Como puede leerse, la viñeta fue publicada por La Quinzaine Litteraire el 1 de julio de 1967. De izquierda a derecha: Michel Foucault, Jacques Lacan, Claude Lévi-Strauss y Roland Barthes. Hoy ha muerto Lévi-Strauss. Ya no queda nadie, por tanto, de ese particular «Monte Rushmore» (ya saben, esa pared de roca en la que están esculpidas las efigies de cuatro de los primeros presidentes de los Estados Unidos) del estructuralismo. De todos los que aparecen en la ilustración mi favorito ―si tiene sentido hablar en esos términos― es Roland Barthes. Pero eso es otro asunto.
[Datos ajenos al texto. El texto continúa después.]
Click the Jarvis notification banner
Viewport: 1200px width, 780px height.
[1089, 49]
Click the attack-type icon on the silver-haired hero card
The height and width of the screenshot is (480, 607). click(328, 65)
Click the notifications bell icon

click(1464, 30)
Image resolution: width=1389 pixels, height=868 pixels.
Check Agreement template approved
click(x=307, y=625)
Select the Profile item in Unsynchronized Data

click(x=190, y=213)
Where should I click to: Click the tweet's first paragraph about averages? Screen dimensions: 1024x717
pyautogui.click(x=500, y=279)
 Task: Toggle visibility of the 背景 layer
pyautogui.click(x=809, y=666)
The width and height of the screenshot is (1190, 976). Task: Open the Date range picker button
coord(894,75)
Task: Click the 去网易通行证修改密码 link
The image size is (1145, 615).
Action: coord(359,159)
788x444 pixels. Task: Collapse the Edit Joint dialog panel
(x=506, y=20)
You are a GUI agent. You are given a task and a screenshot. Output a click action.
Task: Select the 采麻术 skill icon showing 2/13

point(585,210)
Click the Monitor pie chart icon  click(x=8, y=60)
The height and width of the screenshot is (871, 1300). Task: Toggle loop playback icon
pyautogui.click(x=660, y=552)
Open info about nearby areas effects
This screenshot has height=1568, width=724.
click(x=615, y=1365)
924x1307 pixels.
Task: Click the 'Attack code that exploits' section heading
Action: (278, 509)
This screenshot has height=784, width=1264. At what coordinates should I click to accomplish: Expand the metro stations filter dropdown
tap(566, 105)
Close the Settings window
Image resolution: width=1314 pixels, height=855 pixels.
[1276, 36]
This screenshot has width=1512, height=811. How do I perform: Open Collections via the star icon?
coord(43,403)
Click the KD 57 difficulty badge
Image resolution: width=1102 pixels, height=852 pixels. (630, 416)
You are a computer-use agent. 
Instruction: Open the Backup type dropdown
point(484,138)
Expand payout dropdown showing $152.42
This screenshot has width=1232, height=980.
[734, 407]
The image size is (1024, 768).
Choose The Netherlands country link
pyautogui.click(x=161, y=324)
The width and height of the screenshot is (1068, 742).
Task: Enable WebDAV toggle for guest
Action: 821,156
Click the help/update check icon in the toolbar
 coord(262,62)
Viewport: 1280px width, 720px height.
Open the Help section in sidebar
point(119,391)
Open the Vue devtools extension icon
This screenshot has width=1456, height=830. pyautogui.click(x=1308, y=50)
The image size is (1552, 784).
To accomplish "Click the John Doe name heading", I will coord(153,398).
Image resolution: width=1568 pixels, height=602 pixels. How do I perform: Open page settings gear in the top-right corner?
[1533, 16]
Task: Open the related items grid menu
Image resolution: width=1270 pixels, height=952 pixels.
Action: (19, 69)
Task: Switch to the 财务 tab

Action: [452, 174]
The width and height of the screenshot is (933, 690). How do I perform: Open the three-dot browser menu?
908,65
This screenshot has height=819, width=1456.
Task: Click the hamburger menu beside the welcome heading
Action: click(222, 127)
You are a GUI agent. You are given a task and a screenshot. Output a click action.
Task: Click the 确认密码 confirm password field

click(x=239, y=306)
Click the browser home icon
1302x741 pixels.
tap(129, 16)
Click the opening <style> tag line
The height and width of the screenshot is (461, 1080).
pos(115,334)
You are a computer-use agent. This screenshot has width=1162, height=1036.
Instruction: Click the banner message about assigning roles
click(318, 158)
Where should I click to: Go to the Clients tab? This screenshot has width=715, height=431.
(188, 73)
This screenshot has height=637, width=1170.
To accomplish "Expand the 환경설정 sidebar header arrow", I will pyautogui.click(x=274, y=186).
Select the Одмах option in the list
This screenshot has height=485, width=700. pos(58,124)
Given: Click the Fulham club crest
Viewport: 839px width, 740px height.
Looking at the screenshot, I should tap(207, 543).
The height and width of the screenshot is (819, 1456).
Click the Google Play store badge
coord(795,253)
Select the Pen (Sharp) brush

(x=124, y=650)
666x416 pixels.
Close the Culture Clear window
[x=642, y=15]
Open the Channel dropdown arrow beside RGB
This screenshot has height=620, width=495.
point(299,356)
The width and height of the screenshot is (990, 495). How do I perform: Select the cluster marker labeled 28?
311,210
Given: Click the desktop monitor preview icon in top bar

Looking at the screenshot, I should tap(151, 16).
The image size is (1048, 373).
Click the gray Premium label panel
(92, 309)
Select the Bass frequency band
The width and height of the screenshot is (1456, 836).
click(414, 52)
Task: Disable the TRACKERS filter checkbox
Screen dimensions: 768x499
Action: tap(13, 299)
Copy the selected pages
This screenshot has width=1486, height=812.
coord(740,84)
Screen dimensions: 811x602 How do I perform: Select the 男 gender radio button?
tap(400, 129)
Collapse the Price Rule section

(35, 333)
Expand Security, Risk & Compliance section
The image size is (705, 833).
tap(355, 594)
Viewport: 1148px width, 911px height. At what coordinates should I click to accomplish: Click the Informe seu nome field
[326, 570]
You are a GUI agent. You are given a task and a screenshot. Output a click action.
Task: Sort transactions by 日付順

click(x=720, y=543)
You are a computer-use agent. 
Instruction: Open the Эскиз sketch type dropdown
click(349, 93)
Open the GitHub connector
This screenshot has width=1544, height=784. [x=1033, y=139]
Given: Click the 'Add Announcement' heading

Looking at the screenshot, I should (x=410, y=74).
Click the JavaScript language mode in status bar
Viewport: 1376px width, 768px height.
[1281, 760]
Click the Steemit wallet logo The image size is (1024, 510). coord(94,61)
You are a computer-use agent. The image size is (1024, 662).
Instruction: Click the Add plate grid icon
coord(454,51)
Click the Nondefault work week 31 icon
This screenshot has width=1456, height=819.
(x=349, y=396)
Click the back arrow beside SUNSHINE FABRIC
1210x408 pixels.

De todas las obras de Lévi-Strauss La pensée sauvage (París, 1962) me sigue pareciendo la más fecunda [hay traducción castellana, El pensamiento salvaje, en Fondo de Cultura Económica; francamente mejorable, dicho sea de paso].
No me termino de creer esas extrañas celebraciones que tienen lugar en nuestras instituciones educativas cada vez que muere «un grande»; acostumbran a moverse entre la afectación y lo fetichista. Pero a veces sirven para tener una conversación interesante. Y, a ratos, creo que ése es el mejor homenaje. No sé si se hará algo en mi universidad. Claro que, si la memoria no me falla, cuando murió Baudrillard ―y esa desaparición sí que me dolió en lo más hondo: gozaba de una lucidez casi demoníaca― nadie le dedicó una triste lectura. No eludo mi parte de culpa, claro.
El estructuralismo y la semiótica, con sus posteriores derivas, constituyeron probablemente el último gran movimiento intelectual surgido en Europa (sí, ya sé que hay ramificaciones que cruzan el Atlántico, pero hoy no es el día). Lévi-Strauss fue una referencia central en todo aquello, y, como sucede con sus compañeros de viaje, mucho de su legado está aún por explotar.